Keputusan ini belum resmi, masih perlu persetujuan Komisi Eropa dan Dewan Eropa. Setelah disetujui oleh kedua co-legislator dalam beberapa bulan mendatang, kebijakan energi terbarukan ini akan publis dan mulai berlaku 20 hari setelah publikasi. Negara-negara anggota Uni Eropa kemudian harus mengubah unsur-unsur kebijakan ini dalam hukum nasional 18 bulan setelah pemberlakuan.
Andi mengatakan, pada Februari 2019, Uni Eropa akan memiliki satu kriteria atau kategori soal deforestasi, yakni, definisi nol deforestasi dan rendah emisi dalam perubahan lahan (berkelanjutan) yang jadi sebuah syarat dalam sertifikasi mereka.
”Proses ini yang kita harapkan bisa dikonsultasikan dan dilakukan transparan, agar semua pihak, organisasi masyarakat sipil bisa memantau definisi ini. Jangan sampai malah kontra produktif terhadap perlindungan hutan selama ini,” katanya.
Apa kata Pemerintah Indonesia?
Pada 15 Juni 2018), Siti Nurbaya, Menteri Lingkungan Hidup dan Kehutanan mengatakan, Indonesia belum mengambil sikap dan sedang berkonsolidasi semua substansi keputusan Uni Eropa ini.
Dia terus mengikuti perkembangan putusan dan berkoordinasi dengan Menteri Luar Negeri dalam tindak lanjutnya.

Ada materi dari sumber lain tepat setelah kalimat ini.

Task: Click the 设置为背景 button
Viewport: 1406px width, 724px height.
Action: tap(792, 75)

Siti mengibaratkan, Indonesia sedang masa turbulensi forest landscape management dalam konteks perkebunan sawit, di mana sedang menuju titik keseimbangan baru. ”Salah satu benchmark-nya adalah deforestasi, gambut dan smallholder.”
Pemerintah Presiden Joko Widodo, katanya, konsisten lewat kebijakan korektif untuk atasi persoalan sawit. ”Tidak mudah meyakinkan dunia internasional setelah komplikasi masalah pada masa waktu begitu panjang dan paradigma tata kelola sawit yang lemah pada berbagai aspek atribut tata guna lahan,” katanya.

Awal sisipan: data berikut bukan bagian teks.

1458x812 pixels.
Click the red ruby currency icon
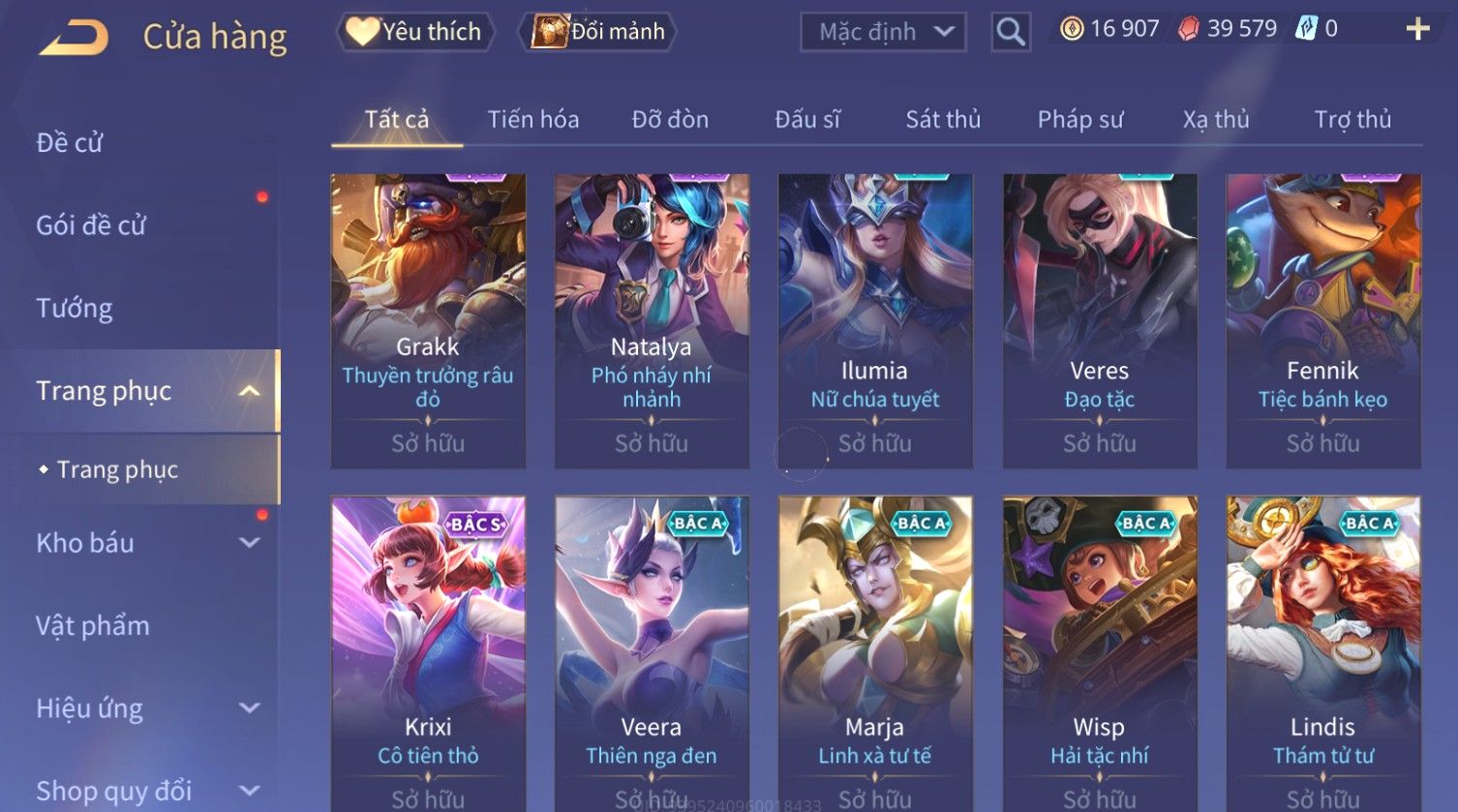[x=1188, y=29]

Dia bilang, tantangan cukup berat menjelaskan kepada dunia internasional bahwa penanganan kompleksitas masalah sawit bagi Indonesia sekaligus penataan sedang dilakukan. Pembenahan tata kelola sawit ini, katanya, sebagai wujud kewajiban pemerintah dalam memberikan akses kepada kesejahteraan masyarakat.
Siti mengatakan, pemerintah Indonesia memiliki langkah-langkah memperbaiki dan menuju tata kelola maupun tata guna lahan sawit. Katanya, harus memenuhi tiga prinsip (prasyarat), yakni, fisik sawit, manajemen dan persyaratan konservasi untuk kelestarian lingkungan.
”Itu akan menjamin tata kelola sawit dan tata kelola hutan pada konteks sawit yang baik dan berkelanjutan.”
Menurut Andi, jika produk sawit Indonesia mau diterima pasar, ada atau tidak kebijakan Eni Eropa ini harus tetap memperbaiki tata kelola. ”Tetap jadikan rencana ini memperbaiki ke dalam. Jangan hanya perbaikan sebagai lip service.”